Study samples were initially designated as HIV NEG, HIV DISC, and HIV POS based on HIV rapid testing performed at study sites (see Methods). HIV POS and HIV DISC samples (those that had at least one reactive HIV rapid test) were further evaluated at the HPTN Network Laboratory to determine the HIV status of each sample. The majority of the HIV POS samples and some of the HIV DISC samples were determined to be from individuals with established HIV infection (Table 3). Those samples were analyzed further using a multi-assay algorithm (MAA) developed for HIV incidence estimation. The figure shows the MAA testing schema. Samples were initially tested with the BED capture immunoassay (BED-CEIA) and an avidity assay. Samples that had a BED-CEIA result ≥1.2 normalized optical density units (OD-n) were considered to be MAA negative and were not evaluated further. The remaining samples were evaluated based on results of the avidity assay.
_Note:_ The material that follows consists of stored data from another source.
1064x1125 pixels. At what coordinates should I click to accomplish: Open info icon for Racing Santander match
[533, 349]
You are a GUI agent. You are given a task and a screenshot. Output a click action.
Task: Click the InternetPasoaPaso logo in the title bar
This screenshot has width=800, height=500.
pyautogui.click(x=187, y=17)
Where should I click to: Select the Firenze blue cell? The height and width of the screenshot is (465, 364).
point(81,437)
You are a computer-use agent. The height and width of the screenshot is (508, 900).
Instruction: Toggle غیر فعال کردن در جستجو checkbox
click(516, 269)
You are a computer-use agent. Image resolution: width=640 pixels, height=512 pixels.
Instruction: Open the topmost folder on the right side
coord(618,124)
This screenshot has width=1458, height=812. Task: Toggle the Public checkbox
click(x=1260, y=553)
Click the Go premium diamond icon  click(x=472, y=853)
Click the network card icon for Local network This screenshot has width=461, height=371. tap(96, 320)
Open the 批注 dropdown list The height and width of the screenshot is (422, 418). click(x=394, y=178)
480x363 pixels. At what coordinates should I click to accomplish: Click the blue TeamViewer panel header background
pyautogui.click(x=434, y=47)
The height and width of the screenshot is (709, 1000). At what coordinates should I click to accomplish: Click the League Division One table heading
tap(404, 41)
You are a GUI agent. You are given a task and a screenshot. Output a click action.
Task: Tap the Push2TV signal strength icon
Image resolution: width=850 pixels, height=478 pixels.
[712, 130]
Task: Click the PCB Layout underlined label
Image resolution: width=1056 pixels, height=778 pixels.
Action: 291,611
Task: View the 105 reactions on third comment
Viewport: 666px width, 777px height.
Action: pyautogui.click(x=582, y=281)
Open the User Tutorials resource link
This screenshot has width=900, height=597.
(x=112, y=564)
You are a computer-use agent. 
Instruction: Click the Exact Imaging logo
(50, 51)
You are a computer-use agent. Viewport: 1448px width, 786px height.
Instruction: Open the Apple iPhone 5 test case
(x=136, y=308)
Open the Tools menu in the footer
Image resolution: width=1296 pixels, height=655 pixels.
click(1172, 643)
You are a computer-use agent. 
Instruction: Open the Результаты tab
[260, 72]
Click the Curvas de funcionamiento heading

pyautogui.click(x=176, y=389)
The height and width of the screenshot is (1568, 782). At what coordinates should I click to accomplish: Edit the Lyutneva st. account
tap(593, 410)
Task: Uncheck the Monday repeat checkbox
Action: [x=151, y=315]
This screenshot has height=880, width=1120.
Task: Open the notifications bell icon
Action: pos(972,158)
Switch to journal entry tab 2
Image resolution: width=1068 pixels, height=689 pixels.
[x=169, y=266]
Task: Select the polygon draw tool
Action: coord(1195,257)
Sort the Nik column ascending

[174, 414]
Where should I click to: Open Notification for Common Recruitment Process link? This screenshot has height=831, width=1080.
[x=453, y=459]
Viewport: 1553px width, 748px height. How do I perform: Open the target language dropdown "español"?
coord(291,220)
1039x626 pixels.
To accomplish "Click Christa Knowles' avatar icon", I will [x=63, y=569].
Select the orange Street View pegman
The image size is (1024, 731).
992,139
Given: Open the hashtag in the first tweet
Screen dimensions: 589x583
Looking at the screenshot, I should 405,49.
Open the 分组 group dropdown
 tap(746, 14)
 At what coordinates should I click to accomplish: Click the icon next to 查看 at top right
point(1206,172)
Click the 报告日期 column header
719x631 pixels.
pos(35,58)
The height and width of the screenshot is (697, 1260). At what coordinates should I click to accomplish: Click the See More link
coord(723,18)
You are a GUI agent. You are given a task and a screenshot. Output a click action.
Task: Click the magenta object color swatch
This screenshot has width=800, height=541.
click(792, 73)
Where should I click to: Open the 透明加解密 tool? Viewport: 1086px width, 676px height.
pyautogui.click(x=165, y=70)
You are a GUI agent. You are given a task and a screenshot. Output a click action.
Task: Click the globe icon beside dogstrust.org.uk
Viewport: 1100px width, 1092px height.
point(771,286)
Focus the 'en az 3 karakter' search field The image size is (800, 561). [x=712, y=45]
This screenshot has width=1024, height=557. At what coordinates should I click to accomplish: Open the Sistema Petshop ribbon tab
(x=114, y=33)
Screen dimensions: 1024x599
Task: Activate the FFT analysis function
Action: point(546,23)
Samples that had an avidity assay result (avidity index) ≥90% were considered to be MAA negative and were not evaluated further. The remaining samples were evaluated based on results of CD4 cell count testing that was performed at study sites around the time of sample collection (CD4). Samples that had CD4 cell count result <200 cells/mm3 were considered to be MAA negative and were not evaluated further; if a CD4 cell count result was not obtained at the time of sample collection, recency could not be assessed. The remaining samples were tested using an HIV viral load assay (VL). Samples that had a viral load result <400 copies/mL were considered to be MAA negative and were not evaluated further. Samples that met all of the criteria for the MAA (BED-CEIA <1.2 OD-n+avidity index <90%+CD4 cell count >200 cells/mm3+ HIV viral load >400 copies/mL) were classified as MAA positive.